▶ Exercise
Can you reproduce, word for word, only the lines of the data below between the line holding "295x460 pixels." and the line holding "Action: pyautogui.click(x=468, y=72)", inclusive?

▶ Record set

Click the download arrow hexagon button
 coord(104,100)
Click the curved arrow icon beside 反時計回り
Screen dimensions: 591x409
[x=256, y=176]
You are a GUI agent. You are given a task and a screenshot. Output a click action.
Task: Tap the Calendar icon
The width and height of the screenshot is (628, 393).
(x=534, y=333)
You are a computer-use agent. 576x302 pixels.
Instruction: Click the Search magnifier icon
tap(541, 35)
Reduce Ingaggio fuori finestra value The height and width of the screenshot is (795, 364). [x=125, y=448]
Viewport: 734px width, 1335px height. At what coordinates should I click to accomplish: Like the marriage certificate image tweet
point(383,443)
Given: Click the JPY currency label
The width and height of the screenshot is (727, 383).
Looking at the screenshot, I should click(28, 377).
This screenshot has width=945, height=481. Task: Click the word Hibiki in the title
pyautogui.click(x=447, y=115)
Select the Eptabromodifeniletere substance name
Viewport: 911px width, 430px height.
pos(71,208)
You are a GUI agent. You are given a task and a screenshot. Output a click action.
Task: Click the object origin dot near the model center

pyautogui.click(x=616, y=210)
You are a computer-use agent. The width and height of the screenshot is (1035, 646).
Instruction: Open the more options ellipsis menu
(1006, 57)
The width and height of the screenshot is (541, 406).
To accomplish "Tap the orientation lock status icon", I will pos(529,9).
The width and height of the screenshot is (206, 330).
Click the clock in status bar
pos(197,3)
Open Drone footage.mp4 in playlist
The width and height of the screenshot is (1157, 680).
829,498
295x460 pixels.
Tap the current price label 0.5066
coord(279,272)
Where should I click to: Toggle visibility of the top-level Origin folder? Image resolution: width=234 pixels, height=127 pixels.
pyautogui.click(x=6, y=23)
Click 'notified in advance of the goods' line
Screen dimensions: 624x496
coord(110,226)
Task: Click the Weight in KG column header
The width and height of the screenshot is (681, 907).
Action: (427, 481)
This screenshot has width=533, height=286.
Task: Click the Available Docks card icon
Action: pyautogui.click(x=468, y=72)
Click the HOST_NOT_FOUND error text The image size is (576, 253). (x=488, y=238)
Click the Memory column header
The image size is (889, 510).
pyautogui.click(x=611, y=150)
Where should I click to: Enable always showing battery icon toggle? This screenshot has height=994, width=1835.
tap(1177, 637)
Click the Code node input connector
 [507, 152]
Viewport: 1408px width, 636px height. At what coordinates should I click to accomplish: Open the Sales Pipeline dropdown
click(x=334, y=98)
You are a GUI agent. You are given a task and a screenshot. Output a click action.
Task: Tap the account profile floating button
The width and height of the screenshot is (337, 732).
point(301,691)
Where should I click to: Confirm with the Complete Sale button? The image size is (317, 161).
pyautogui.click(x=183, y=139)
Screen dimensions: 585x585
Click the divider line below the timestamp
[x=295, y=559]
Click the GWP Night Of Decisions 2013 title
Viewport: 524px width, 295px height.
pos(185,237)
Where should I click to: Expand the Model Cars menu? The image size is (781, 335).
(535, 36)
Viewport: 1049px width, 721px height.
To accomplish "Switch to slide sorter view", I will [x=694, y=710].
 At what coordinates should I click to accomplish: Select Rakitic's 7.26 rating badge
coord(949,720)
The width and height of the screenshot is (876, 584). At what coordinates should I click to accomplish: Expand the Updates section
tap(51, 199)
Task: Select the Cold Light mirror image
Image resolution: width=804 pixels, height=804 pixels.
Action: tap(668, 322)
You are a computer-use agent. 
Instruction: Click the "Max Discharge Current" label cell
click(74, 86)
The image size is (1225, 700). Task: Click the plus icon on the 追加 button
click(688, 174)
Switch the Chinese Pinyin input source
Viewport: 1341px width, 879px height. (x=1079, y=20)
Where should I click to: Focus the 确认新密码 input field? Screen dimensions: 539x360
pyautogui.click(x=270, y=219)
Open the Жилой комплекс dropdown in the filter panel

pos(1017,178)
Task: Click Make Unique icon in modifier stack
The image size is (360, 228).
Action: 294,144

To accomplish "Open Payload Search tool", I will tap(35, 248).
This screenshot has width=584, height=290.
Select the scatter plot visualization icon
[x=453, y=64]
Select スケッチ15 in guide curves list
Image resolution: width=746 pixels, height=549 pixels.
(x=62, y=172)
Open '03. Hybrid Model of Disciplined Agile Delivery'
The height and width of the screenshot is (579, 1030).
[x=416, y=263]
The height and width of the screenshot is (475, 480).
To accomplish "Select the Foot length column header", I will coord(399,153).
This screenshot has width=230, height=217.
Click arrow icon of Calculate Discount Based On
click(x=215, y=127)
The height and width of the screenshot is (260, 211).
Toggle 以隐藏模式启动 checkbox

▶ Written solution
295x460 pixels.
Tap the current price label 0.5066
coord(279,272)
Where should I click to: Toggle visibility of the top-level Origin folder? Image resolution: width=234 pixels, height=127 pixels.
pyautogui.click(x=6, y=23)
Click 'notified in advance of the goods' line
Screen dimensions: 624x496
coord(110,226)
Task: Click the Weight in KG column header
The width and height of the screenshot is (681, 907).
Action: (427, 481)
This screenshot has width=533, height=286.
Task: Click the Available Docks card icon
Action: pyautogui.click(x=468, y=72)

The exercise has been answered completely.